In the short term, things may be even worse than last year. But it’s also a time to see which players could help the Wizards be a contender sometime in the future.
In comments to reporters, Washington Wizards general manager Will Dawkins said the team is still in its “deconstruction” phase. It’s an acknowledgement of the obvious — coming off the worst season in franchise history, the Wizards are going to be bad again this year. Probably worse.
They have a few veterans with the potential to be useful role players on good teams. They have a few youngsters who might someday be useful players on a good team. What they don’t have is the talent to win more than the 15 games they won last year. That’s by design.
The team’s plan has been to be bad, maximize their chances in the NBA’s draft lottery, and hope to land a franchise-level talent who can lead them into title contention sometime around the end of the decade.
The likely top prize in the next draft is Cooper Flagg or Ace Bailey. In 2026, it might be AJ Dybantsa or Cameron Boozer. Any one of those talents could set the franchise on a trajectory it hasn’t seen since the 1970s.
The past couple drafts netted the team French wing Bilal Coulibaly and French forward/center Alex Sarr. Either could be a building block. Either could be…something less than that. Outright bust feels somewhat improbable (though certainly possible) given the athletic tools and defensive ability each has show.
Other youngsters who might be contributors someday include Bub Carrington, Tristan Vukcevic and Kyshawn George. The latter two figure to spend a lot of time with the Go-Go this season.
Before last season, I wrote semi-seriously that the team needed to force feed Coulibaly more than 3,000 minutes. He got 1,700. I was more serious about the importance of him getting to an offensive usage rate above 15%. He finished at 14.2%.
The core of what I wanted to see from the Wizards and Coulibaly last season was a commitment to giving him opportunities to make plays (and mistakes) in what was sure to be a lost season. I didn’t see much point in letting mediocre veterans burn possessions as the losses piled up.
The Wizards braintrust had different ideas. They let mediocre veterans burn possessions while the team lost and the youngsters drifted. Wizards fans hope the team’s theory of player development is correct. The franchise hasn’t exactly earned the benefit of the doubt, though the current regime is new and the primary decision-makers have history with successful teams.
With Deni Avdija traded, the upcoming season should be primarily devoted to what I suggested before last season: giving Coulibaly and Sarr and Carrington opportunities to make plays (and mistakes). Coulibaly flashed tantalizing potential in 2023-24…and disappeared for long stretches as well.

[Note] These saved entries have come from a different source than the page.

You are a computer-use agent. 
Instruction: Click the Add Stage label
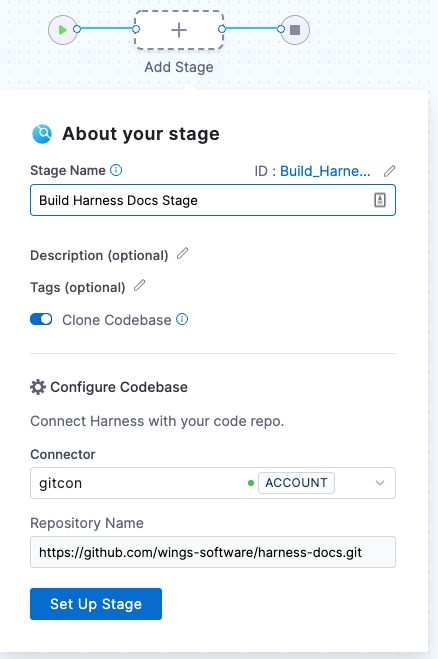[x=179, y=67]
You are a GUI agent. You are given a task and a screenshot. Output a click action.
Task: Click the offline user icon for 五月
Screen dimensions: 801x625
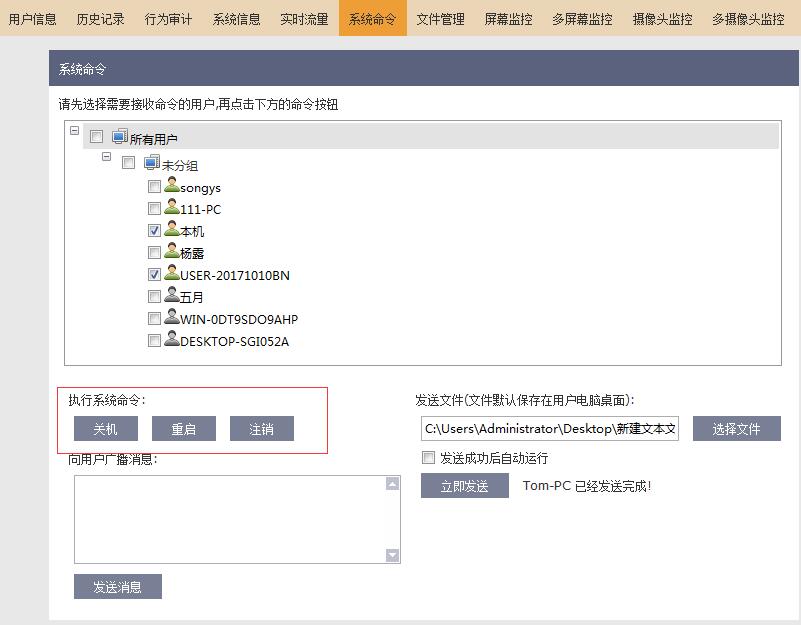point(171,296)
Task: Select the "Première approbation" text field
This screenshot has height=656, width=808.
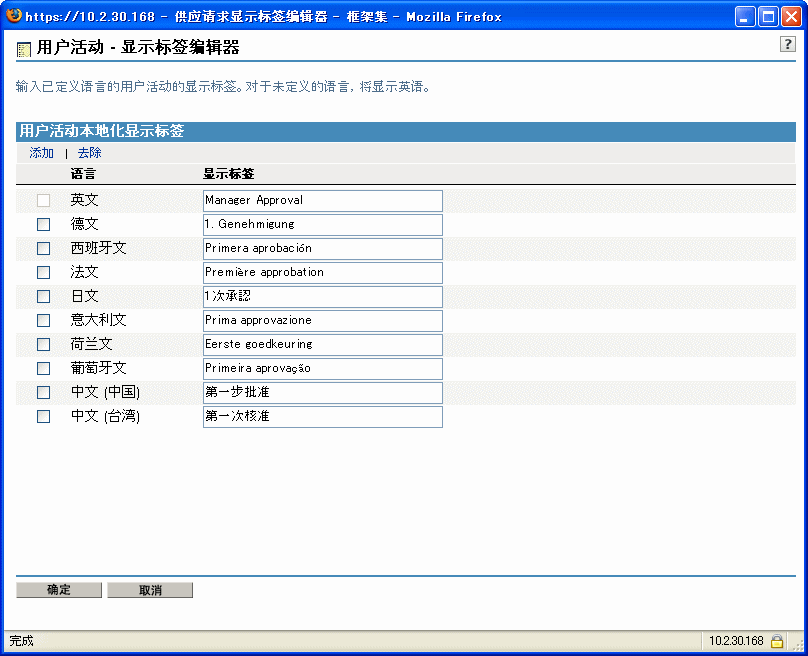Action: pos(322,272)
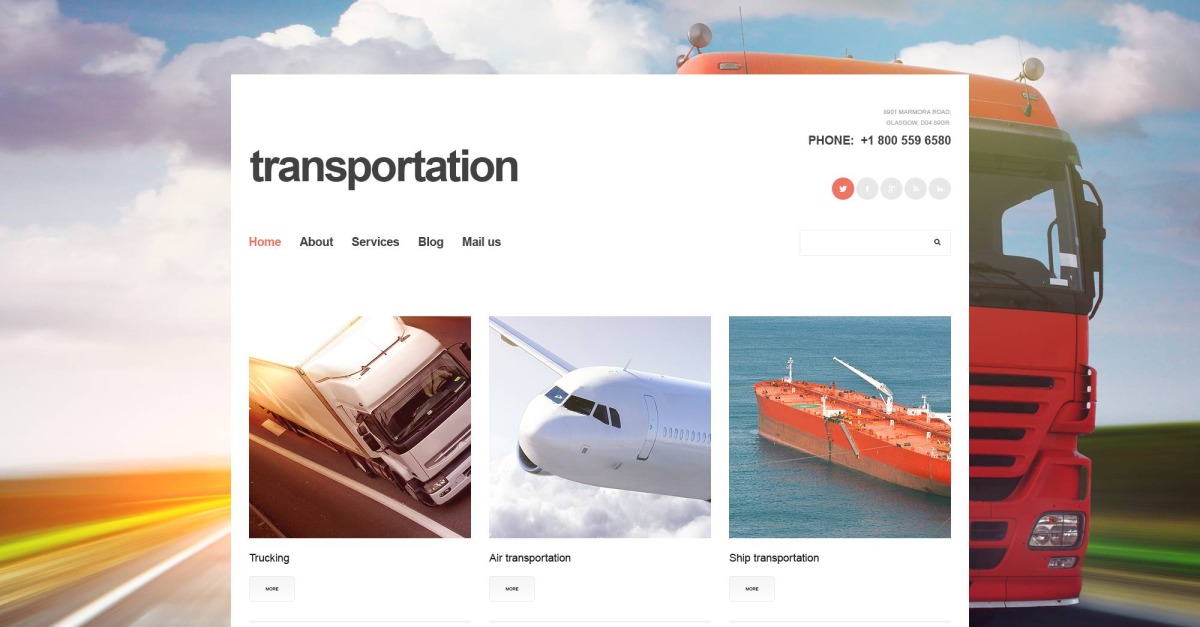1200x627 pixels.
Task: Open the Blog menu item
Action: 431,242
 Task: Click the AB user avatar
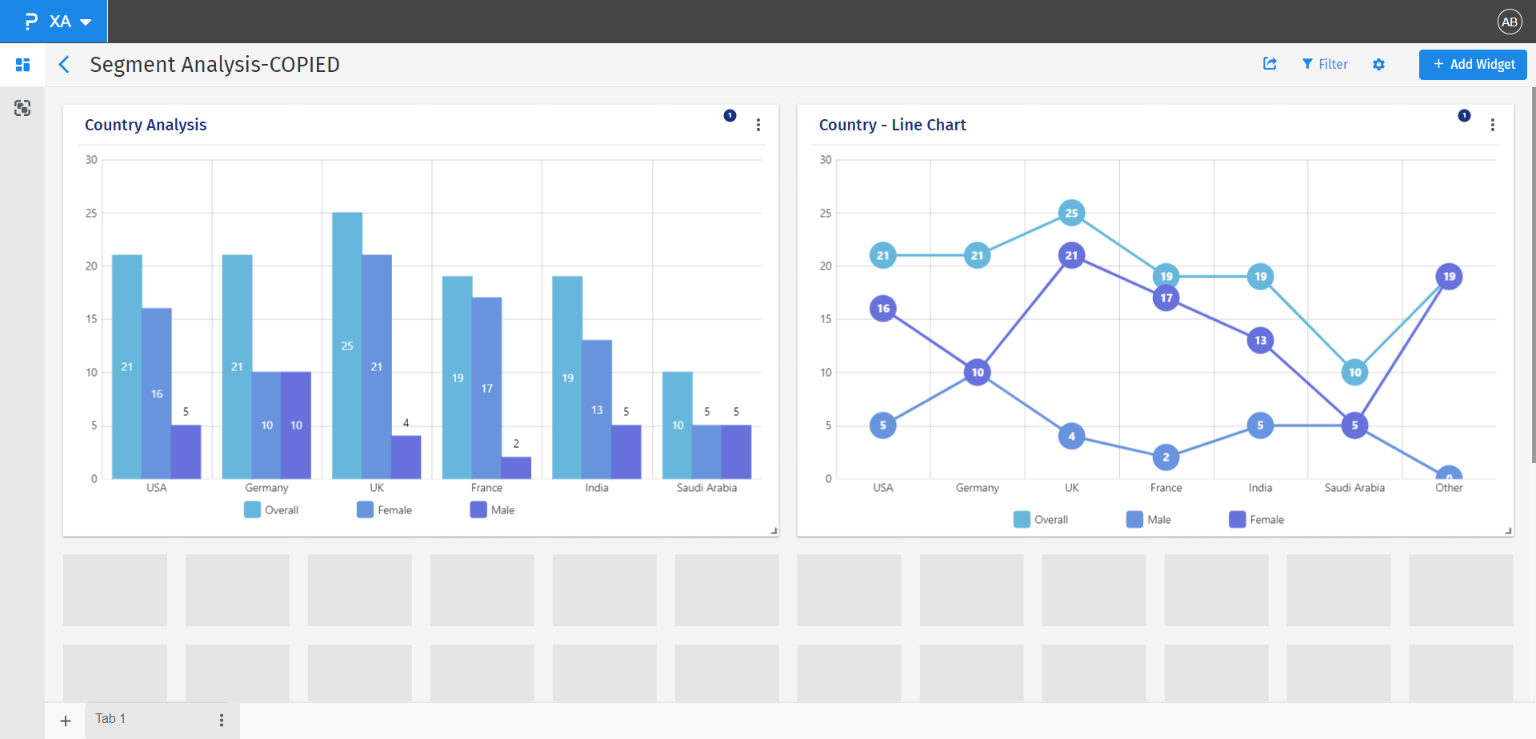[x=1509, y=22]
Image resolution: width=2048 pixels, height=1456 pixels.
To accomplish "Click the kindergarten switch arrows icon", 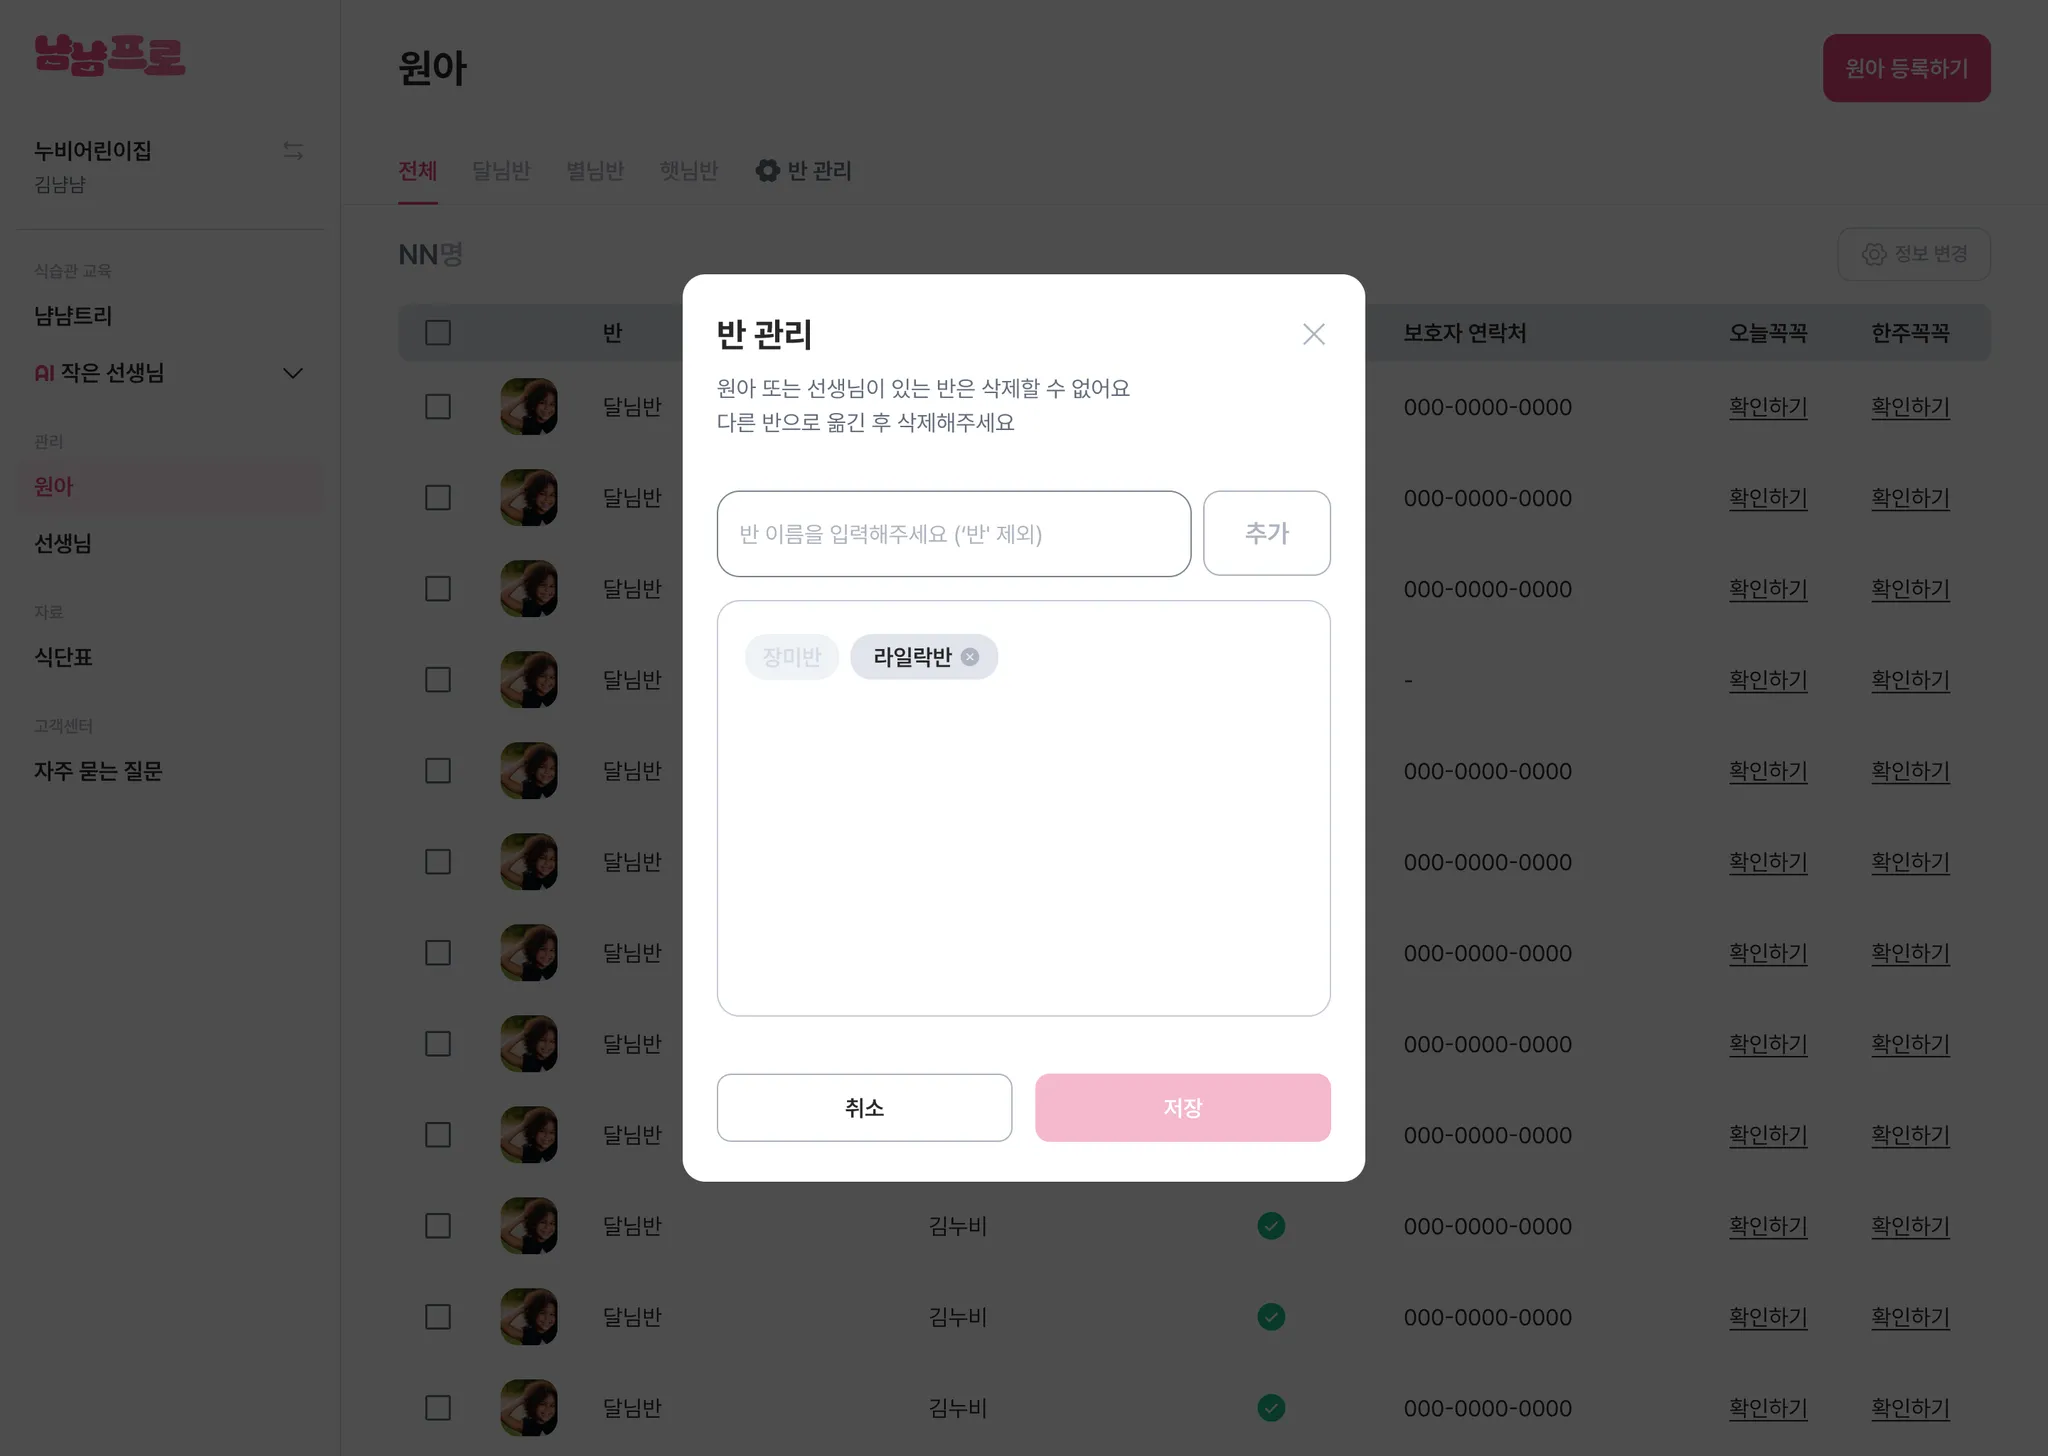I will pos(293,151).
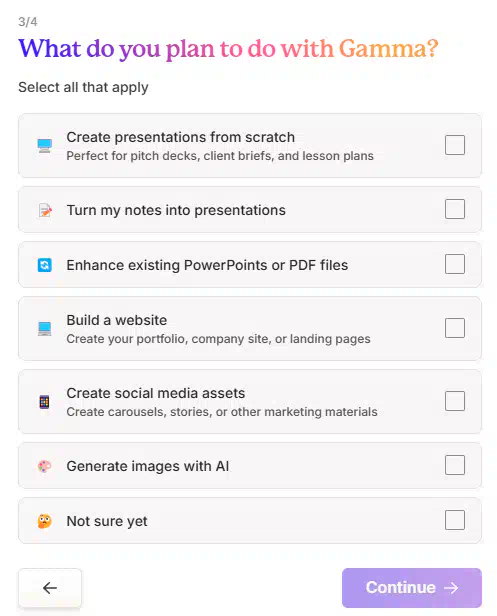Enable Enhance existing PowerPoints or PDF files checkbox
This screenshot has height=616, width=497.
(455, 264)
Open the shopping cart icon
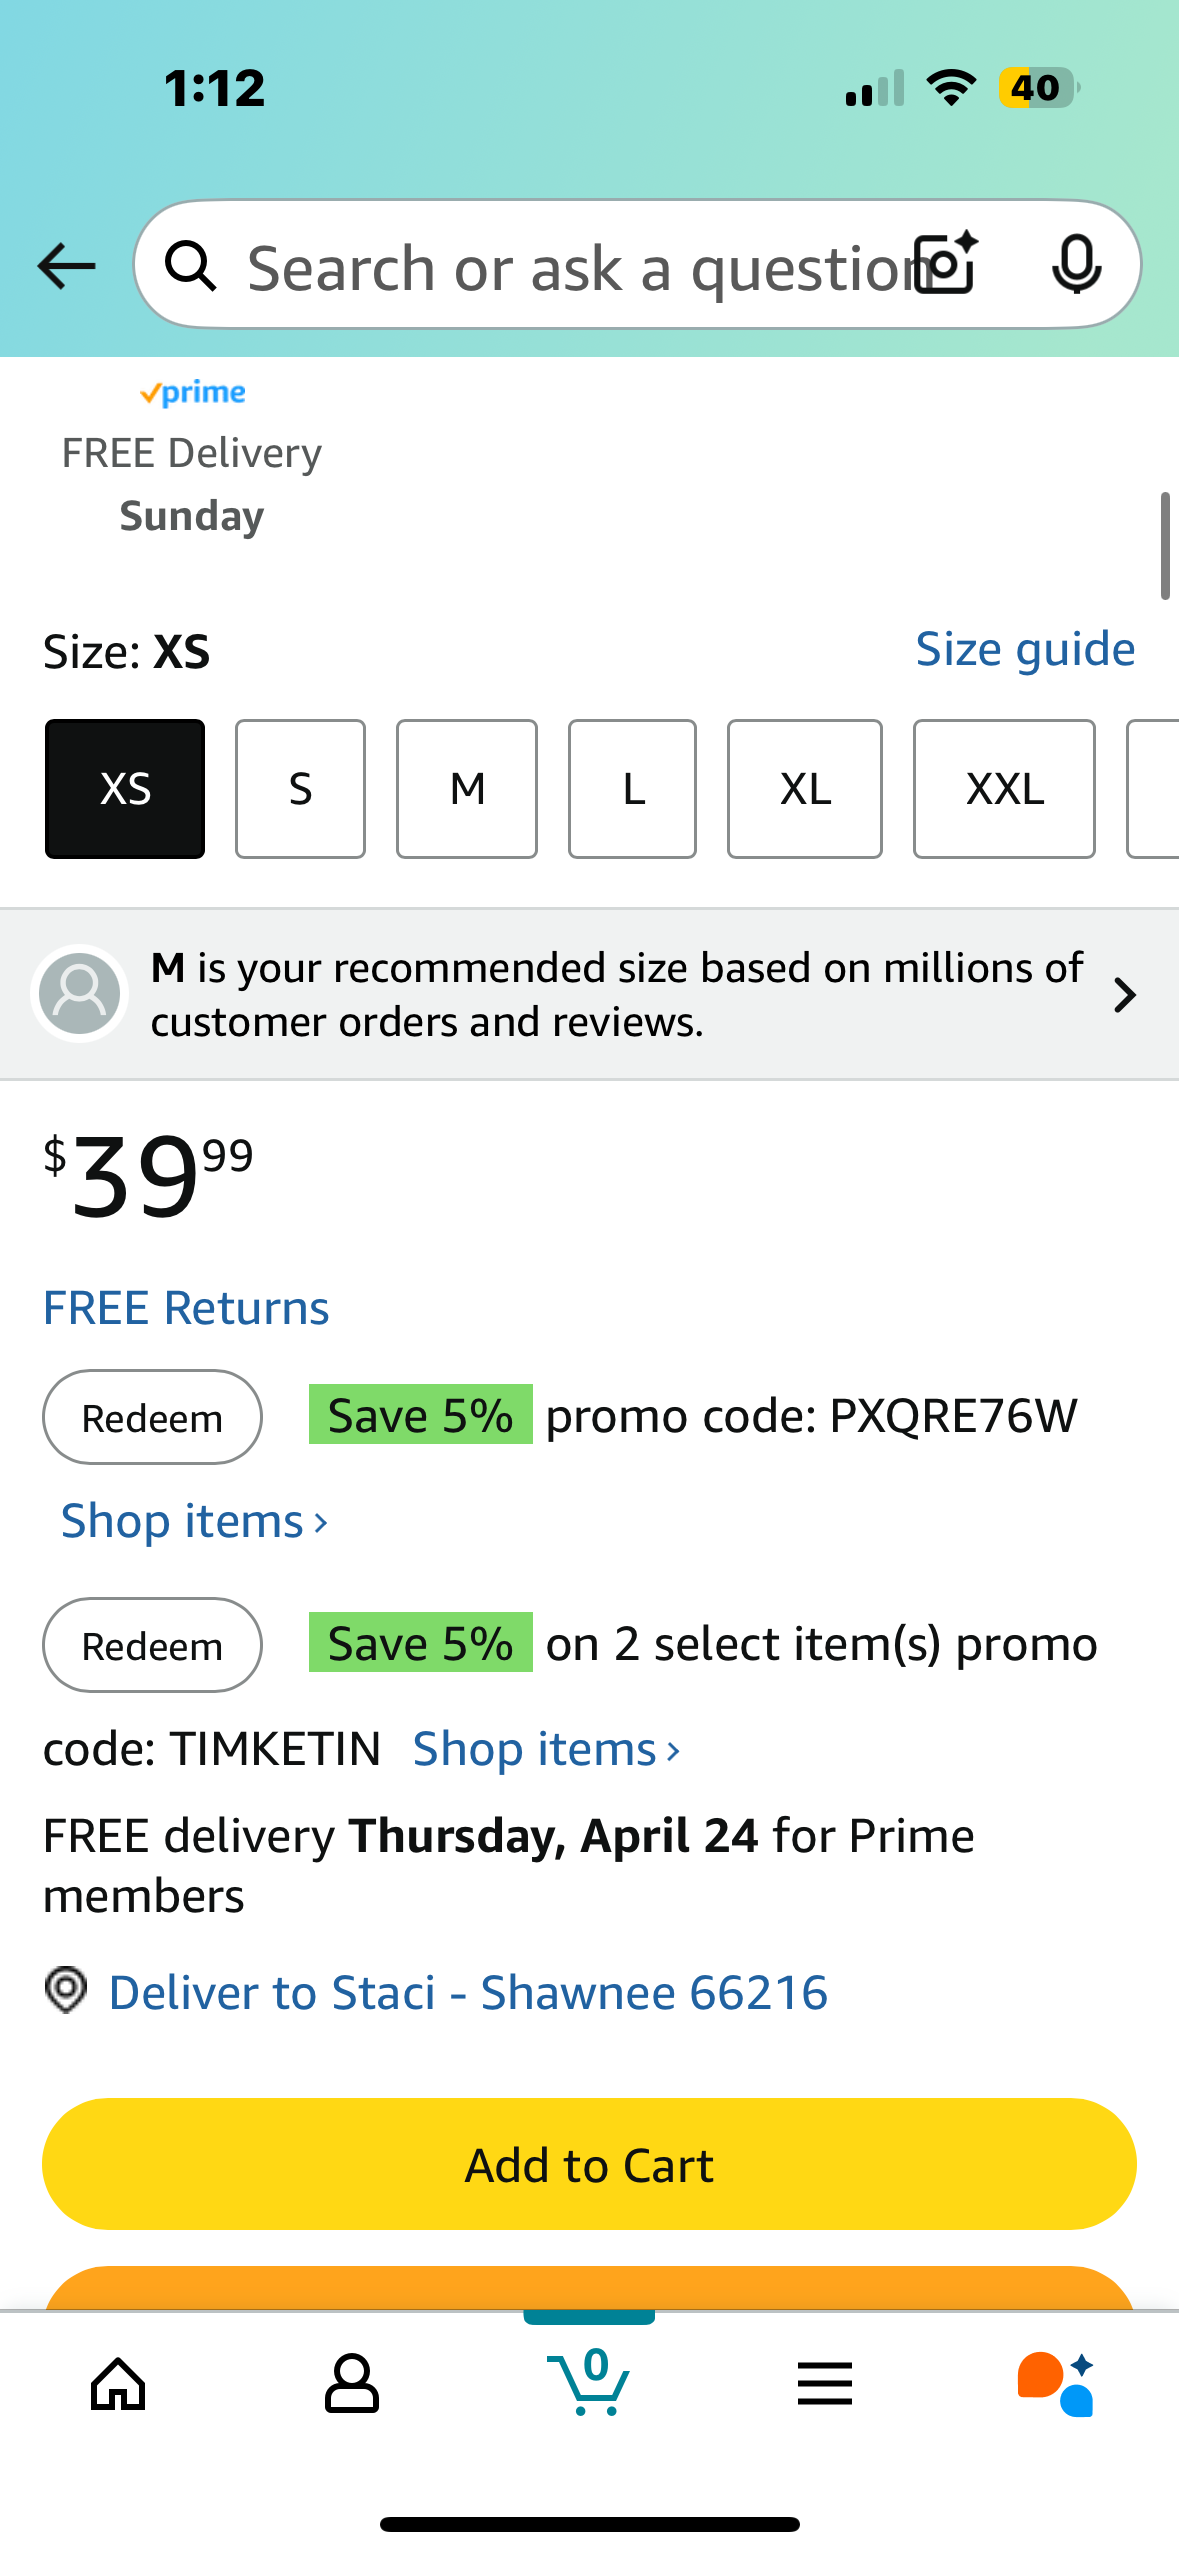 (589, 2382)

Sarr had a handful of good moments in summer league…and one of the worst games viewers had the misfortune of seeing. And other terrible summer league performances, as well.
Carrington competed well and had some impressive stretches in summer league — enough to make reasonable observers think maybe he could be a good NBA players.
The Wizards can funnel possessions through Kyle Kuzma, Jordan Poole, Malcolm Brogdon, and Jonas Valanciunas, and the team might get a few wins past the 15 wins they accumulated last year. Smarter would be to steadily shift responsibility to the kids, trade a few of the veterans by the trade deadline, and find out what they have in Coulibaly, Sarr and Carrington.
Yes, it’ll be brutal. Yes, they might win 12 (or fewer games) instead of 15 or 18. As a long-time watcher of this team, I suspect it’d be difficult to parse the difference between a team going 13-69 vs. 16-66. Mileage may vary.
In his remarks, Dawkins suggested fans embrace the growing pains because those pains are part of the learning process for youngsters, and it’s part of reconstructing the moribund roster they inherited — one that was built on wishes and make-believe.
With a series of good decisions and some luck, Dawkins, Michael Winger, Travis Schlenk, and Brian Keefe have a chance to build a team that’s real. The key to that is living in reality — assessing what’s really there and making decisions accordingly. There’s no time like the present to starting finding out what’s real and what’s not.